EXERCISE GOAL:
Please reproduce the entries below exactly from the line holding "Click the 7.9mm Aluminum Pole text" through the last line, both included, and omit any pictures.

[Collected data]
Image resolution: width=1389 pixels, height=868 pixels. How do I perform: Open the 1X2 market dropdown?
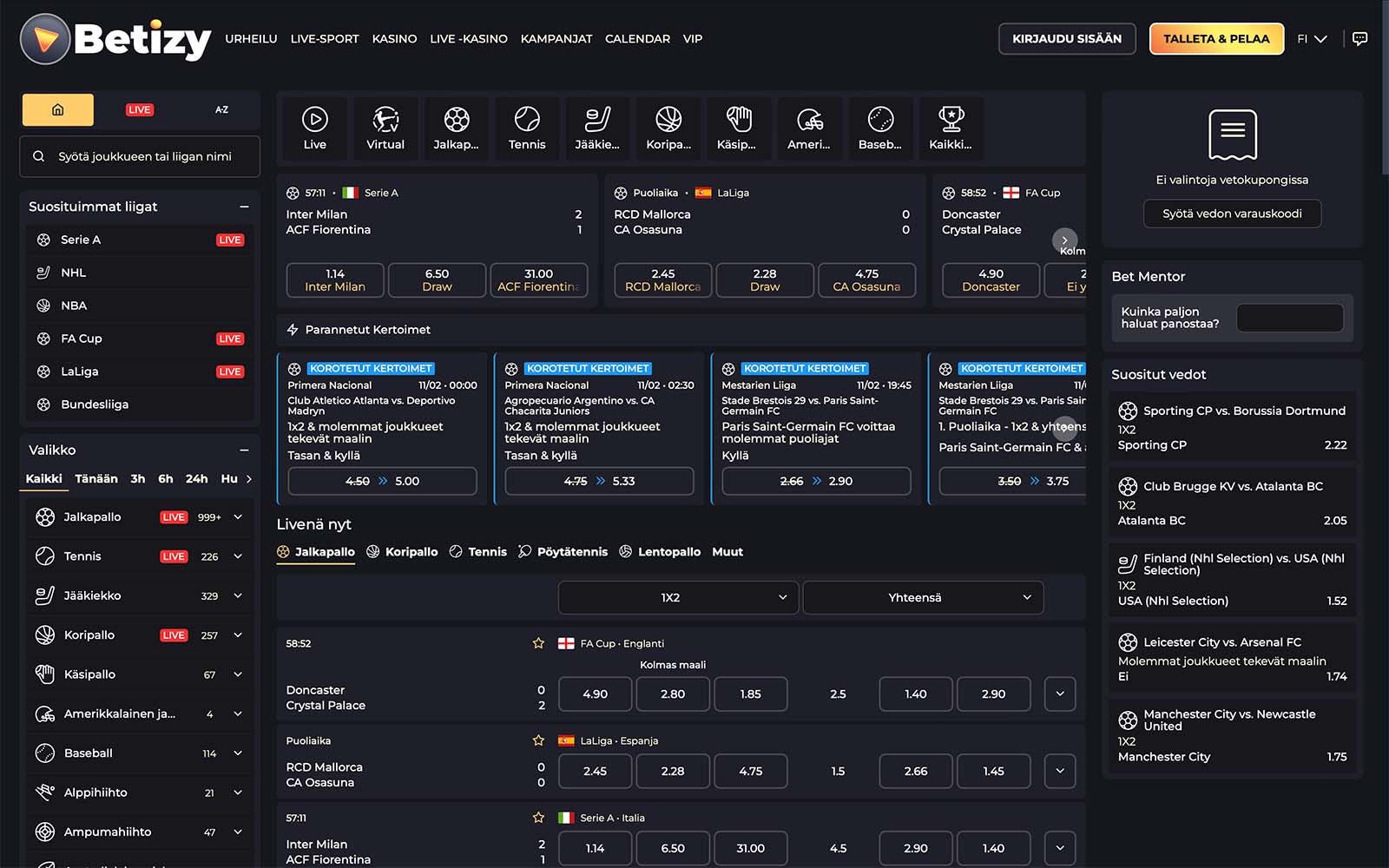[678, 597]
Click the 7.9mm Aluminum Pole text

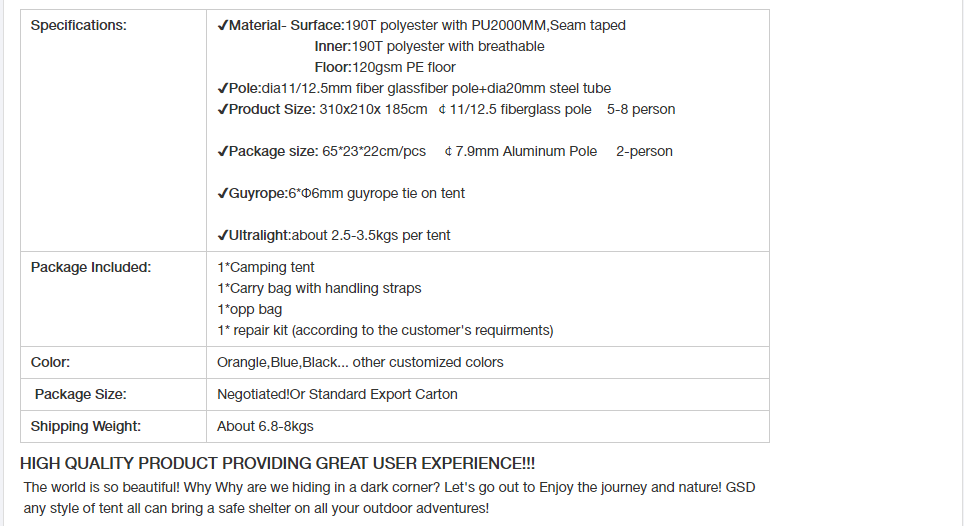[526, 151]
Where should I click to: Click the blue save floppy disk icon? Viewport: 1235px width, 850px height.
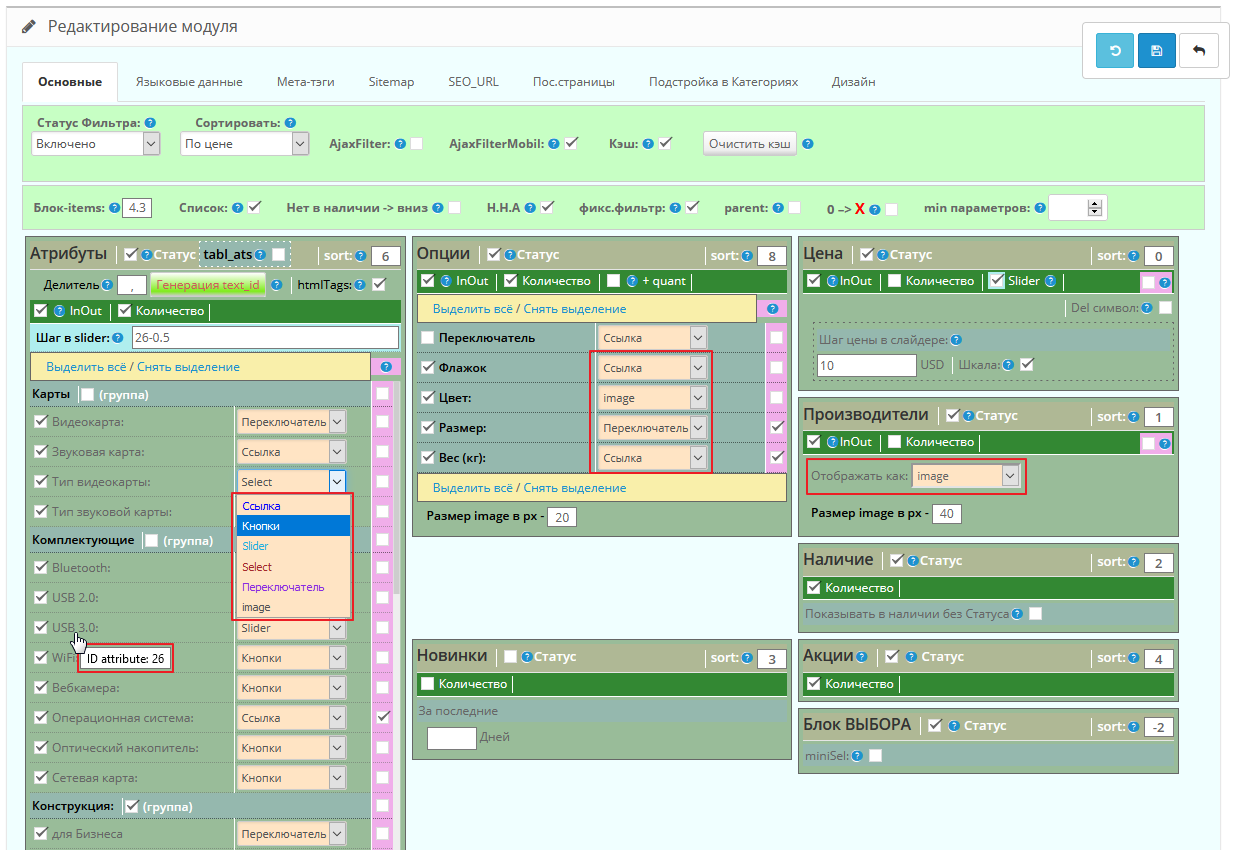pyautogui.click(x=1156, y=50)
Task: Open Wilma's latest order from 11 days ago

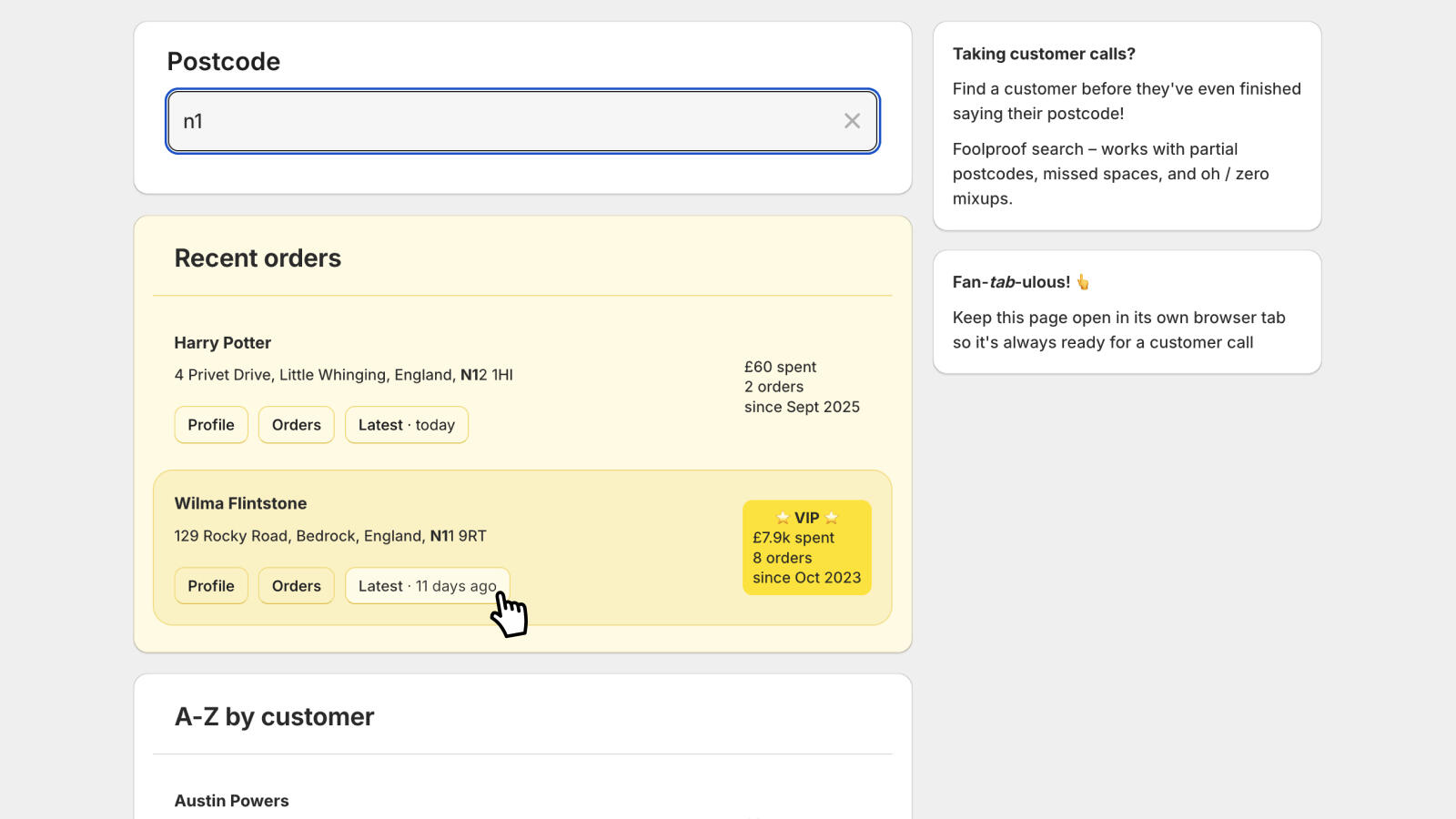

RESULT OF THIS TASK:
Click the 7.9mm Aluminum Pole text

[526, 151]
Where should I click to: Click the blue save floppy disk icon? Viewport: 1235px width, 850px height.
pyautogui.click(x=1156, y=50)
Task: Open Wilma's latest order from 11 days ago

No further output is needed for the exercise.